Graphite occurs mainly in the older crystalline rocks—gneiss, granulite, schist and crystalline limestone—and also sometimes in granite: it is found as isolated scales embedded in these rocks, or as large irregular masses or filling veins. It has also been observed as a product of contact-metamorphism in carbonaceous clay-slates near their contact with granite, and where igneous rocks have been intruded into beds of coal; in these cases the mineral has clearly been derived from organic matter. The graphite found in granite and in veins in gneiss, as well as that contained in meteoric irons, cannot have had such an origin. As an artificial product, graphite is well known as dark lustrous scales in grey pig-iron, and in the “kish” of iron furnaces: it is also produced artificially on a large scale, together with carborundum, in the electric furnace (see below). The graphite veins in the older crystalline rocks are probably akin to metalliferous veins and the material derived from deep-seated sources; the decomposition of metallic carbides by water and the reduction of hydrocarbon vapours have been suggested as possible modes of origin. Such veins often attain a thickness of several feet, and sometimes possess a columnar structure perpendicular to the enclosing walls; they are met with in the crystalline limestones and other Laurentian rocks of New York and Canada, in the gneisses of the Austrian Alps and the granulites of Ceylon. Other localities which have yielded the mineral in large amount are the Alibert mine in Irkutsk, Siberia and the Borrowdale mine in Cumberland. The Santa Maria mines of Sonora, Mexico, probably the richest deposits in the world, supply the American lead pencil manufacturers. The graphite of New York, Pennsylvania and Alabama is “flake” and unsuitable for this purpose.

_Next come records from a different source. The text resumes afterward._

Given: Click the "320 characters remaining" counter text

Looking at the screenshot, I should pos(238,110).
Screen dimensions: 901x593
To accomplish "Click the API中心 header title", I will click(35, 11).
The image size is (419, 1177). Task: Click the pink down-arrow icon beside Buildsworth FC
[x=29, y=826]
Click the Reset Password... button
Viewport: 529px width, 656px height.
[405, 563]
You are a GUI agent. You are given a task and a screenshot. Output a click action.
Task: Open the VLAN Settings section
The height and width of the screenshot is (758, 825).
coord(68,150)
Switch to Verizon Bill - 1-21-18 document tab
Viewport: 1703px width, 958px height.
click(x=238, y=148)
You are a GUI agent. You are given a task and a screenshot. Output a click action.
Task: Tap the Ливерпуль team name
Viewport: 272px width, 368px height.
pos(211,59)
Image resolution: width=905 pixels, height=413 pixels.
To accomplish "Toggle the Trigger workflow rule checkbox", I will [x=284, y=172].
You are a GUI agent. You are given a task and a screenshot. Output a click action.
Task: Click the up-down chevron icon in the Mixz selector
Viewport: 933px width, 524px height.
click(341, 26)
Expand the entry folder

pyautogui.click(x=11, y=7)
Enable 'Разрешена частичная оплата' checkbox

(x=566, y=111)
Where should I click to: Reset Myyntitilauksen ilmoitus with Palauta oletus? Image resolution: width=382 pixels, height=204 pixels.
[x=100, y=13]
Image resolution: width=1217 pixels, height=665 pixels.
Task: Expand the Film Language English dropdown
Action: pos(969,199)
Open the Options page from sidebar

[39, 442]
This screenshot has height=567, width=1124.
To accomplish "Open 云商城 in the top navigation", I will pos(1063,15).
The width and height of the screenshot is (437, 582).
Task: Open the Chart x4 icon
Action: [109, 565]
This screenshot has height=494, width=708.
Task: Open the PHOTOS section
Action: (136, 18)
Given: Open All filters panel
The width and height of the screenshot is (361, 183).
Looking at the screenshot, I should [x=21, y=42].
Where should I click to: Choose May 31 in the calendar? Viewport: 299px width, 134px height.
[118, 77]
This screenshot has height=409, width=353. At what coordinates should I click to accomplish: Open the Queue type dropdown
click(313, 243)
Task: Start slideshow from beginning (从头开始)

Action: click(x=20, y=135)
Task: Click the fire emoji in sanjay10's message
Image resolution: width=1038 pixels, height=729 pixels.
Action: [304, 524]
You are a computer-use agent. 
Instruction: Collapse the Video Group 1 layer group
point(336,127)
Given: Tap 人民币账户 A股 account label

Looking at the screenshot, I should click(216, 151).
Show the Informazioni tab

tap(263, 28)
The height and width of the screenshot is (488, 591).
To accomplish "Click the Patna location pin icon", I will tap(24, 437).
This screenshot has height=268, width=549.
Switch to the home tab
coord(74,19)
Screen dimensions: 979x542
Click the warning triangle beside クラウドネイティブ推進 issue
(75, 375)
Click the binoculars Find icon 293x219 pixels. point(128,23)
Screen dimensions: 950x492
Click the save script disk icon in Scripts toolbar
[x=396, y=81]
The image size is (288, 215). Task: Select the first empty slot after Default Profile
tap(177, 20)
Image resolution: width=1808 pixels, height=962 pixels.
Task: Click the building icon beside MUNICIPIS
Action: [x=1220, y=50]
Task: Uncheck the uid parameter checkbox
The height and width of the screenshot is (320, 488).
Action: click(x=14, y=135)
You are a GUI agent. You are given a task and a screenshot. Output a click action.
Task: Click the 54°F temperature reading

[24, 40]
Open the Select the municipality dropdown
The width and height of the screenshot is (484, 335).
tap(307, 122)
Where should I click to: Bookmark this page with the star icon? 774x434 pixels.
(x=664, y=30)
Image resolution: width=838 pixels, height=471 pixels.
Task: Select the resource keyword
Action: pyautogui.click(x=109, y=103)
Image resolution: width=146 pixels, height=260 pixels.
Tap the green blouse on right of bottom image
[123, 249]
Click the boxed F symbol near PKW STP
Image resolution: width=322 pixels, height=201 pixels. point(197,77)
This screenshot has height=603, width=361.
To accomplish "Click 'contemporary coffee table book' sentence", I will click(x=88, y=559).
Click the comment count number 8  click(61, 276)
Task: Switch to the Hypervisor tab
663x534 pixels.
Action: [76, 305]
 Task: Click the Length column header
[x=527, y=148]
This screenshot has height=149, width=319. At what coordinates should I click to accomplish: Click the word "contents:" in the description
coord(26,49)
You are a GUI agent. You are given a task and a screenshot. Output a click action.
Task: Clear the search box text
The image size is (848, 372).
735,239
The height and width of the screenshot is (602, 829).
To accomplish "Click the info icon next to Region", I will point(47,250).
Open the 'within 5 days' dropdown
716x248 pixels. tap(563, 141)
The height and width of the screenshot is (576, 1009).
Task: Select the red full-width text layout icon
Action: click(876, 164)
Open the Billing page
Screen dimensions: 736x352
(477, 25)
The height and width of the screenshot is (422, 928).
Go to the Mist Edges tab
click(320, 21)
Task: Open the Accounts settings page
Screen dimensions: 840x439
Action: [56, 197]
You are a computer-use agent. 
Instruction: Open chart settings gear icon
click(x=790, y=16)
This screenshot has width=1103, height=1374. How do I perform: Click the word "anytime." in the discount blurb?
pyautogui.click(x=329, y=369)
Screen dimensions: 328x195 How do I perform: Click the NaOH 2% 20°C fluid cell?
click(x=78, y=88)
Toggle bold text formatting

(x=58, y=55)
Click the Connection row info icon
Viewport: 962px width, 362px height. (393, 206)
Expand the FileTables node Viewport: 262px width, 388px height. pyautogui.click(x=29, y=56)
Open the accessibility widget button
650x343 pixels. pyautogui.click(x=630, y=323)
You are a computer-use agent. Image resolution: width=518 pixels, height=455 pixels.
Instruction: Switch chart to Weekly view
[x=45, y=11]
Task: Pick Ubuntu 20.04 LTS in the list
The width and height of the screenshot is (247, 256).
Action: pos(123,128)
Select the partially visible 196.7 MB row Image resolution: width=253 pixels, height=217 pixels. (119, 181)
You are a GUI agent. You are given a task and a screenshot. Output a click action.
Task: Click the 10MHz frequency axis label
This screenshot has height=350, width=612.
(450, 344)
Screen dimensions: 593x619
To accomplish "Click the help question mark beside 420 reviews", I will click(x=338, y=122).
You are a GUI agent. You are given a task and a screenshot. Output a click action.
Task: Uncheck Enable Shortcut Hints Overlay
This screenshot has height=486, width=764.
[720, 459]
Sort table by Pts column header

Graphite is used for the manufacture of pencils, dry lubricants, grate polish, paints, crucibles and for foundry facings. The material as mined usually does not contain more than 20 to 50% of graphite: the ore has therefore to be crushed and the graphite floated off in water from the heavier impurities. Even the purest forms contain a small percentage of volatile matter and ash. The Cumberland graphite, which is especially suitable for pencils, contains about 12% of impurities.
Artificial Manufacture.—The alteration of carbon at high temperatures into a material resembling graphite has long been known. In 1893 Girard and Street patented a furnace and a process by which this transformation could be effected. Carbon powder compressed into a rod was slowly passed through a tube in which it was subjected to the action of one or more electric arcs. E. G. Acheson, in 1896, patented an application of his carborundum process to graphite manufacture, and in 1899 the International Acheson Graphite Co. was formed, employing electric current from the Niagara Falls. Two procedures are adopted: (1) graphitization of moulded carbons; (2) graphitization of anthracite en masse. The former includes electrodes, lamp carbons, &c. Coke, or some other form of amorphous carbon, is mixed with a little tar, and the required article moulded in a press or by a die. The articles are stacked transversely in a furnace, each being packed in granular coke and covered with carborundum. At first the current is 3000 amperes at 220 volts, increasing to 9000 amperes at 20 volts after 20 hours. In graphitizing en masse large lumps of anthracite are treated in the electric furnace. A soft, unctuous form results on treating carbon with ash or silica in special furnaces, and this gives the so-called “deflocculated” variety when treated with gallotannic acid. These two modifications are valuable lubricants. The massive graphite is very easily machined and is widely used for electrodes, dynamo brushes, lead pencils and the like.
See “Graphite and its Uses,” Bull. Imperial Institute, (1906) P. 353. (1907) p. 70; F. Cirkel, Graphite (Ottawa, 1907).